All druids also have "Wild Shape", an at-will power which allows them to switch between their natural and beast forms. While in beast form, they cannot use weapons, and cannot use weapon or implement attack powers without the "Beast Form" keyword. Like clerics and wizards, druids gain Ritual Caster as a bonus feat.

====Dungeons & Dragons Essentials====
The Essentials rulebook Heroes of the Forgotten Kingdoms presented an alternate core version of the Druid, known as the Sentinel.

===Dungeons & Dragons 5th edition===
The druid is included as a character class in the 5th edition Player's Handbook (2014); druids utilize divine magic in this edition. Druid spells are typically devoted to communing with nature, interpreting or directing the weather, communicating with creatures and plants, and the like. The druid shares some spells with the cleric, such as some healing spells, and has a number of offensive spells which use the power of nature—calling down lightning storms, for example, or summoning wild animals to fight. They also gain special powers such as the shapeshifting ability "Wild Shape"; but these are not mechanically considered spells.
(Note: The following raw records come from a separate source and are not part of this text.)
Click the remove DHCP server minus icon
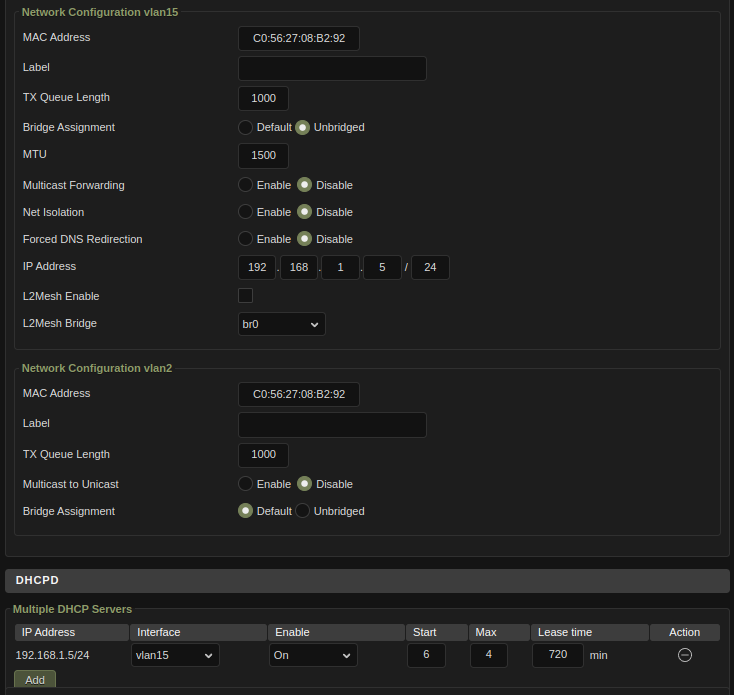The width and height of the screenshot is (734, 695). click(x=685, y=655)
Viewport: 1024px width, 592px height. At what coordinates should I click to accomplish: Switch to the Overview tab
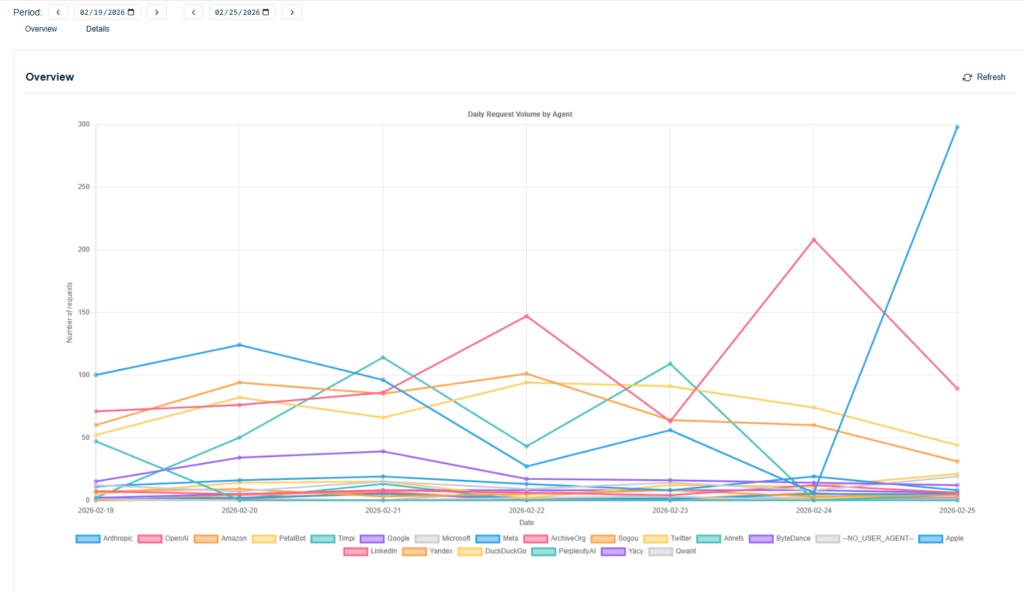(x=41, y=29)
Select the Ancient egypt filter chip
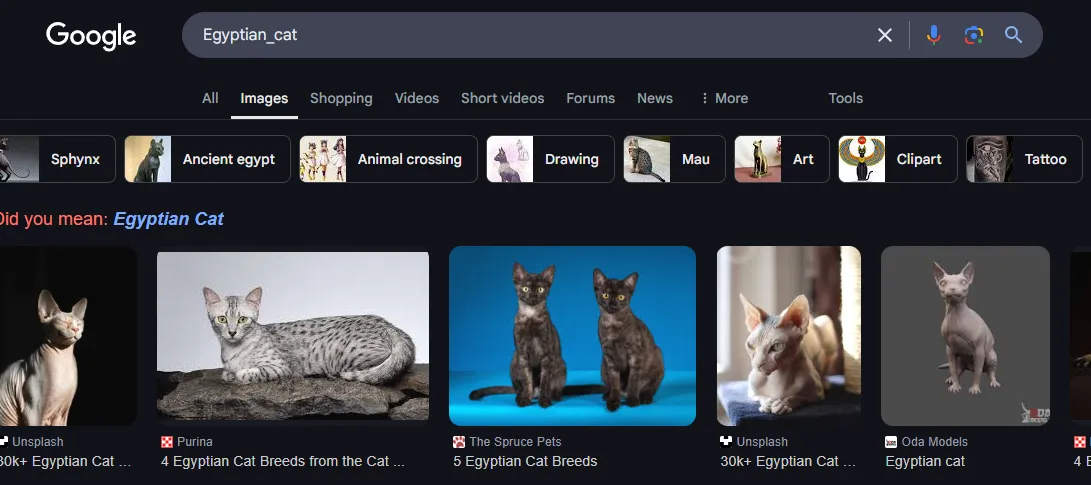This screenshot has width=1091, height=485. pos(207,159)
Included in the Player's Handbook are two Druid subclasses: the Circle of the Land and the Circle of the Moon. Several sourcebooks published since the launch of 5th edition have expanded the number of Druid Circle options. Xanathar's Guide to Everything (2017) added the Circle of Dreams and the Circle of the Shepherd. Guildmasters' Guide to Ravnica (2018) added the Circle of Spores, which was then reprinted in Tasha's Cauldron of Everything (2020) along with two new options: Circle of Stars and Circle of Wildfire. All subclasses offer additional features for the druid. In addition to those features, some druid circles offer an expanded spell list, which may include spells not typically available to druids, and augmented or alternate uses for their "Wild Shape" ability.

==Campaign settings==

===Dark Sun===
Druids are bound to the essence of a particular oasis or other geographic location.

== Reception ==
In the book The Evolution of Fantasy Role-Playing Games (2014), Tresca compared the class to the Celtic druids the class was inspired by: "Druids could be classified as neutral alignment, in that druids were on both sides of morality. Celtic stories are filled with accounts of druids on both sides, undoing each other's spells, and batting in fantastic magical combats that would make any role-player envious. But the alignment of druids as being true neutral was simply not accurate; druids were just as passionate about one ethos as anybody else."

Screen Rant rated the druid class as the 10th most powerful class of the base 12 character classes in the 5th edition.

Gus Wezerek, for FiveThirtyEight, reported that of the 5th edition "class and race combinations per 100,000 characters that players created on D&D Beyond from" August 15 to September 15, 2017, druids were the least created at 6,328 total. Elf (1,779) was the most common racial combination followed by human (996) and then genasi (584).